When the Missourinet did its first broadcast at 5:55 a.m. on January 2, 1975, we used cart machines—a couple of generations of newly-minted J-School graduates have no idea what a cart machine is.  Our own Allison Blood picked up a mini-disk a few days ago and asked “what’s this?”   The mini-disk was a big deal once.  We could record as much as two hours of digital sound (no tape hiss) on a recorder that fit in the palm of our hand, a major advance over cassettes in the loyal SONY 110B that gave us 45 minutes on each side.  We could buy cassettes that recorded an hour on each side but the tape was so thin it often wrapped itself around the capstan and wiped out an entire cassette.  Today we use recorders that are about the size of the 110B (there are newer, smaller ones than the ones we use, too) that can record THIRTY-TWO HOURS on a little card slightly larger than your thumbnail. There are still plenty of real old-timers out there who remember when the 110 series cassette recorders were light-year technological leaps for people in radio.

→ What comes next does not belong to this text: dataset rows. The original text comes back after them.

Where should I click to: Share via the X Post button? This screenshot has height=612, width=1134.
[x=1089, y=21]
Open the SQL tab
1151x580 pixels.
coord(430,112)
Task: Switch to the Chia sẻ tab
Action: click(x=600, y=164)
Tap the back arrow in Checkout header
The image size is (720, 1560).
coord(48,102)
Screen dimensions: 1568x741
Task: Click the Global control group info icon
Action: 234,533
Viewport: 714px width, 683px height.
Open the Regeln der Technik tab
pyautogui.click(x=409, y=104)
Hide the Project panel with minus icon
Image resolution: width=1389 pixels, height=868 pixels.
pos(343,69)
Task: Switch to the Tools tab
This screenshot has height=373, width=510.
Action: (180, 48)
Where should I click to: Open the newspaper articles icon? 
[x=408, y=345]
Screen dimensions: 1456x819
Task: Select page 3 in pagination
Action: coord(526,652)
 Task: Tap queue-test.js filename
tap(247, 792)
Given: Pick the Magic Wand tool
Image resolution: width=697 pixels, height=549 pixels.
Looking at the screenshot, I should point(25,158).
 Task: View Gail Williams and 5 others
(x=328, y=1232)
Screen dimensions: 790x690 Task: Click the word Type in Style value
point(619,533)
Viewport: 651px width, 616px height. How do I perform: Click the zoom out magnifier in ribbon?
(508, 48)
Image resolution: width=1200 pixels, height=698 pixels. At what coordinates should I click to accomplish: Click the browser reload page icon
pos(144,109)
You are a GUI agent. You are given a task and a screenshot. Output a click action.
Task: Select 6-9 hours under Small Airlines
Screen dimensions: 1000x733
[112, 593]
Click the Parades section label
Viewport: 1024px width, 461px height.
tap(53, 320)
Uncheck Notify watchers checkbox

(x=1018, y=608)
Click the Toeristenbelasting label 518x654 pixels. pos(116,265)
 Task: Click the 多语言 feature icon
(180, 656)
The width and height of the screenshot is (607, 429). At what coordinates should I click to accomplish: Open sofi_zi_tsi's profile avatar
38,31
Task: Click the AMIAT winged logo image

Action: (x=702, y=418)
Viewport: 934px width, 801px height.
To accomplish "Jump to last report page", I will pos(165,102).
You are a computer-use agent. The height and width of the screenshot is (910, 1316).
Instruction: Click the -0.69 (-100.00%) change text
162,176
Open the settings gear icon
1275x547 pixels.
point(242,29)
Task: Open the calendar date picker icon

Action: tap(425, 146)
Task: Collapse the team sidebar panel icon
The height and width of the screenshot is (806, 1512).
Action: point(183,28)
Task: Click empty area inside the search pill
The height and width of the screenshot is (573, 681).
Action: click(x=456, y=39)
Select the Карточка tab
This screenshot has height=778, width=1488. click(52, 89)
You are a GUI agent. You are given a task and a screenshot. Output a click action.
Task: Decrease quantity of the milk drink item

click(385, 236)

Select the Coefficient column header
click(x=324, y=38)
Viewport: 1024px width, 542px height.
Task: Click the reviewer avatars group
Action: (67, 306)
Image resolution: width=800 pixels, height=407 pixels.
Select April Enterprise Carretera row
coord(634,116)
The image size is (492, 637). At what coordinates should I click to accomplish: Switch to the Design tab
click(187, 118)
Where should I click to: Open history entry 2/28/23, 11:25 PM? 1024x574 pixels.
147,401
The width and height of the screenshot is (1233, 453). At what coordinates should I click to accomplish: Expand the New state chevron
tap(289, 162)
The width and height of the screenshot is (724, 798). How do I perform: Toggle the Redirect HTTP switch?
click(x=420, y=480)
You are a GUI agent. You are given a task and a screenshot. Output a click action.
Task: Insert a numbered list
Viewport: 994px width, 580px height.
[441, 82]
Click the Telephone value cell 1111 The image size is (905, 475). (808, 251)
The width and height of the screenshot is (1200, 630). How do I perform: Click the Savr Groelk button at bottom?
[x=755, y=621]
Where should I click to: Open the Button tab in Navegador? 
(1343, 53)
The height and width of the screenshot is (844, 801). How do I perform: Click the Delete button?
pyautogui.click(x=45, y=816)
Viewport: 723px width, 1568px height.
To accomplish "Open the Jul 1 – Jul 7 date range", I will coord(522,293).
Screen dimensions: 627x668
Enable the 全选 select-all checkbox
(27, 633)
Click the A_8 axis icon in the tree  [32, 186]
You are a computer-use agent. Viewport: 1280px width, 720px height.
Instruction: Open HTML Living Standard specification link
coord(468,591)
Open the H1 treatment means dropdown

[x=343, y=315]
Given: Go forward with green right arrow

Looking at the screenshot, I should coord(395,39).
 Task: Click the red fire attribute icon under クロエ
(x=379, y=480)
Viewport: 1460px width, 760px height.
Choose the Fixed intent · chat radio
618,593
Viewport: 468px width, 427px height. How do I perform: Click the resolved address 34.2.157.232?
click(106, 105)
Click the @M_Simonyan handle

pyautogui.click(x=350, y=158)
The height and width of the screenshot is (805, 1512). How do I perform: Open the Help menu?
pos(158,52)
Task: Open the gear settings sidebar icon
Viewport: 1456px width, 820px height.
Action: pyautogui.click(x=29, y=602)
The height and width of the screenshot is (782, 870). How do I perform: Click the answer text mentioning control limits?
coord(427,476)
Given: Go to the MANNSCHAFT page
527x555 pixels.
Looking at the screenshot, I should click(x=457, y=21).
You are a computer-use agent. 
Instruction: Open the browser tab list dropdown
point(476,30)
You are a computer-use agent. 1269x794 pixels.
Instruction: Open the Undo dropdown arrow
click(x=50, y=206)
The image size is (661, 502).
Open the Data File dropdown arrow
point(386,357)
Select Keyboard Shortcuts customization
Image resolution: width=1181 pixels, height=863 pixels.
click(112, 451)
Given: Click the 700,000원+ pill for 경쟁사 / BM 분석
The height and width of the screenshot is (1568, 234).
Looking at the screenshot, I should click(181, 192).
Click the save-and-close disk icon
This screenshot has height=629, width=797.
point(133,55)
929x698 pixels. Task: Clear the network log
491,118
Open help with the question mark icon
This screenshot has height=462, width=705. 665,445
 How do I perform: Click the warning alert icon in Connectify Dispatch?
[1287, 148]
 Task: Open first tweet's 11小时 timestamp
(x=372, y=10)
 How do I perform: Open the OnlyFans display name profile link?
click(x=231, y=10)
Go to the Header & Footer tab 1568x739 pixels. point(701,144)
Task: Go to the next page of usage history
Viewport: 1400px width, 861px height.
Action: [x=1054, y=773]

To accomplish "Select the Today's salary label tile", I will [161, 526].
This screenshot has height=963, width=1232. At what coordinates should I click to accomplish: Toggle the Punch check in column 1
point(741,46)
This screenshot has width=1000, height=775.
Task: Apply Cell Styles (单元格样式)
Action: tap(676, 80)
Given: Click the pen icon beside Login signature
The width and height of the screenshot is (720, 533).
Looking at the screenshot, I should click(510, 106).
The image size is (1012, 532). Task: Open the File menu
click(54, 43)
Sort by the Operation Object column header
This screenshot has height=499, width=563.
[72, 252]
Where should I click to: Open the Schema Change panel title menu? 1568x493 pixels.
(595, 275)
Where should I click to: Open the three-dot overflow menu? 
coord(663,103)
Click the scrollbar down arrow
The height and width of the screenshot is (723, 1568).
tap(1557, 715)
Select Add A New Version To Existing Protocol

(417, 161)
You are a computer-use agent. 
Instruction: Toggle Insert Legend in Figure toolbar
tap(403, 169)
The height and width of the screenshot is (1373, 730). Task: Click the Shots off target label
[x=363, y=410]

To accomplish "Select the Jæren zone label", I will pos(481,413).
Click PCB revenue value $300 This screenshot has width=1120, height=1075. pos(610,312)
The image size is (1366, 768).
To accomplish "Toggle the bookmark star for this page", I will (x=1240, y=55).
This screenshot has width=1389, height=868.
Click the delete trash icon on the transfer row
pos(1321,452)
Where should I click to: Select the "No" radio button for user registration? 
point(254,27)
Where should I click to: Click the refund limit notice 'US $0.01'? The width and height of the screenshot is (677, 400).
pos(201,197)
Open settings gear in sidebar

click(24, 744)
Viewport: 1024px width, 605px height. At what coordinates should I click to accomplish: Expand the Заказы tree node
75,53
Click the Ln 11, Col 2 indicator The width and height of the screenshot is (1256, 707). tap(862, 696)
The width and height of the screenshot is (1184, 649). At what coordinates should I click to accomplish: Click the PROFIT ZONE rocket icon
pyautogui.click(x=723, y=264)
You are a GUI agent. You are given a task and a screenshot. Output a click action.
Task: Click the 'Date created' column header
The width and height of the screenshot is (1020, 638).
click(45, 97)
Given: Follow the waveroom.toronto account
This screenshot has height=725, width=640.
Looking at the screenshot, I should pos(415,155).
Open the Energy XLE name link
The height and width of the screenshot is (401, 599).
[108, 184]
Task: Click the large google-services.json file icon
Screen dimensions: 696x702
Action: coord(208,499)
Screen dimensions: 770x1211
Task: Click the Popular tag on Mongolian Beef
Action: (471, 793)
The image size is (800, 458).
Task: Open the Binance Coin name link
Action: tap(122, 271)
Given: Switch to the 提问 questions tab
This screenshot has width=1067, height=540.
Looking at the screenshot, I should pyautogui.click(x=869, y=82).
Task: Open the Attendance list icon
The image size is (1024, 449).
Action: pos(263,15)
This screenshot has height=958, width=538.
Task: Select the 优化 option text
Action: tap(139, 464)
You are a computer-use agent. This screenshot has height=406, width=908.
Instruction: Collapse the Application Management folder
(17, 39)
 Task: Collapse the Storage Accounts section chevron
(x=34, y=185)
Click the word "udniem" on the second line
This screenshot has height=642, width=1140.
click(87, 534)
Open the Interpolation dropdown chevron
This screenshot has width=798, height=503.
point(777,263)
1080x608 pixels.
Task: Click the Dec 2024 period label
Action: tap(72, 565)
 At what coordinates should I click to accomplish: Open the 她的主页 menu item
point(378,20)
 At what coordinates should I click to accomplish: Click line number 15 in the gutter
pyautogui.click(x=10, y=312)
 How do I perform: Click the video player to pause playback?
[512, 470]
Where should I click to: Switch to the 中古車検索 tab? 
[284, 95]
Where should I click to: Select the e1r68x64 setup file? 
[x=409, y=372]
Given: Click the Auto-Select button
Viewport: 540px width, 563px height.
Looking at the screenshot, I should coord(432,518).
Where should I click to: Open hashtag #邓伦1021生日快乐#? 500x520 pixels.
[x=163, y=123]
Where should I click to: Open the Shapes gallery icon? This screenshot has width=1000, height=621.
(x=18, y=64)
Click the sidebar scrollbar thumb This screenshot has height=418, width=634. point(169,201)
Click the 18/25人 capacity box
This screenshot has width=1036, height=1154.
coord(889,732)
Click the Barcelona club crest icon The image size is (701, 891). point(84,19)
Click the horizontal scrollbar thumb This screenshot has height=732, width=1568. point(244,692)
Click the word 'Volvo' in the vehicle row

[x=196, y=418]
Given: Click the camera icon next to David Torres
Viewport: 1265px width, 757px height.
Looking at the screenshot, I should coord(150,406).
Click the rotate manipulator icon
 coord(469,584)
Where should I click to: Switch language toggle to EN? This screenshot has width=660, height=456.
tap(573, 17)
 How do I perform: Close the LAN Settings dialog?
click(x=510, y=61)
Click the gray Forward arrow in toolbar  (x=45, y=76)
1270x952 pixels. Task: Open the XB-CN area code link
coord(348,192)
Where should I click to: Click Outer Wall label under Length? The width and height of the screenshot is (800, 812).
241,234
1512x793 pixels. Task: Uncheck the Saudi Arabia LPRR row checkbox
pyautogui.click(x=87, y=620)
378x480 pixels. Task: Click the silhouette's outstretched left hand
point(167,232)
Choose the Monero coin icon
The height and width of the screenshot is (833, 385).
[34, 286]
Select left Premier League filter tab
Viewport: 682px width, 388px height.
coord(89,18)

We could lapse into full fogey mode here and start telling you about having to walk two miles to and from school every day in thigh-deep snow, uphill both ways, but that’s not our purpose.

You see, there’s one thing that doesn’t change even as all of this technology gives us new tools that we couldn’t have imagined as little as five years ago.  All of these fancy tools are worthless if there are no good reporters who know how to get the news, write it, produce it, and put it out there for you to consume through an increasing number of platforms  (another word that has changed our business in the last decade).  There are, frankly, times when we at the Missourinet think that re-processing our stories for so many different platforms is robbing us of the time we need to gather the news. Tools in some ways get in the way of our reporting.

We are entering the time of year when the four of us and our colleagues with other news organizations who cover the capitol are put to an annual test.  The legislative session goes into mid-May.   It isn’t the tools that will ask the questions, push for straight answers, try to get something from a governor who seems to want to talk to everybody but the capitol press corps, or cut through the partisan bull feathers of a campaign year.  It’s the people of the press corps who will do those things.

It isn’t the tools that will get the news for you. It’s the reporters. That’s one thing that hasn’t changed.